More than that, it is about the cult of personality and celebrity worship, which is particularly timely now. Specifically, it is about a man who starts to obsess about actress Elizabeth Banks.
Banks doesn’t physically appear in Eat Wheaties! but she does good-naturedly allow her life and work history and her social media to be scrutinized and she even does a brief voiceover cameo as herself on voicemail.
However, even if Banks herself doesn’t appear in Eat Wheaties!, the film basically revolves around her. Also, the film has attracted a strong cast of TV actors like Tony Hale, Elisha Cushbert, Sarah Chalke, Paul Walter Hauser, Lamorne Morris and Alan Tudyk.
Eat Wheaties! is based on a 2003 novel called The Locklear Letters by Michael Kun. The actress being followed in the book was Heather Locklear, but nearly 20 years later the film picked someone a bit more current and updated the story to the world of social media.
Hale plays an Arizona-based loser named Sid Straw. (Am I the only one who wondered if his character name was an affectionate nod at 80s-90s female alt-rock singer Syd Straw?) He works in a dead-end marketing job, doesn’t have many friends, has a terrible dating history and tries way too hard to ingratiate himself to people.
He’s the type of guy that people will cross the room – or the street – to avoid. His inability to pick up on social cues and his total disregard of boundaries is a big reason for his unpopularity. Even his brother, who is also probably also his best friend, and certainly his biggest apologist, pulls him aside at one point to try to get him to dial things down a bit.
Straw had gone to The University of Pennsylvania with Elizabeth Banks and slightly knew her there. (He briefly dated one of her sorority sisters and was on a volleyball team with her.) Years later, he is one of the co-chairs of a Penn west coast reunion and starts obsessing about getting the class’ Hollywood celeb to come to the party.
He also wonders, rather insecurely, if she remembers him at all, and is determined to find out. He becomes even more determined when no one that he tells that he knew Banks – and for a while he tells just about everyone – believes that they had really met. (The awkward film title comes from a story Straw tells about Banks using that term as a farewell in college.)

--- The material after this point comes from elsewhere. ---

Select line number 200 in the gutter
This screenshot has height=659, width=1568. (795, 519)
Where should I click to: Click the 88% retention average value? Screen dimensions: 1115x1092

Therefore, he joins Facebook (and I’m not sure I buy the fact that such a desperate-to-be-hip dweeb wouldn’t have already been all over social media). He starts writing weirdly personal notes to Banks on Facebook, not quite realizing that these aren’t private correspondences, but he is posting on the wall of her fan page. Not surprisingly, the notes go viral.
He also contacts her overprotective agent (Sarah Chalke) a few times. Eventually the agent takes a restraining order out against him, leading to Straw losing his job, his home and his position on the reunion committee.
The role of Straw is not a huge stretch for Hale. He has specialized in similarly cringeworthy and needy nerds in Veep and Arrested Development. However, Hale throws himself into the character and makes Sid somewhat likable even when the audience wants to slap him in the face and tell him to think about what he is doing before jumping into everything headfirst.
Even though Sid is sort of technically stalking Banks, he is not really doing it with any kind of malicious intent. Most of it is much more pathetic than threatening. He’s just a bit too dense to recognize how completely inappropriate he is being. Still, with the seriousness of the subject of cyber-stalking, the movie seems to be just slightly romanticizing its anti-hero and soft-pedaling the problem.
Still, even if it was sometimes a little inappropriate and is treading in a slightly gray area, morality wise, I must admit I mostly rather enjoyed Eat Wheaties! Taken for what it is – a light character study of a slightly clueless dweeb – it is sweet and funny and mostly has its heart in the right place.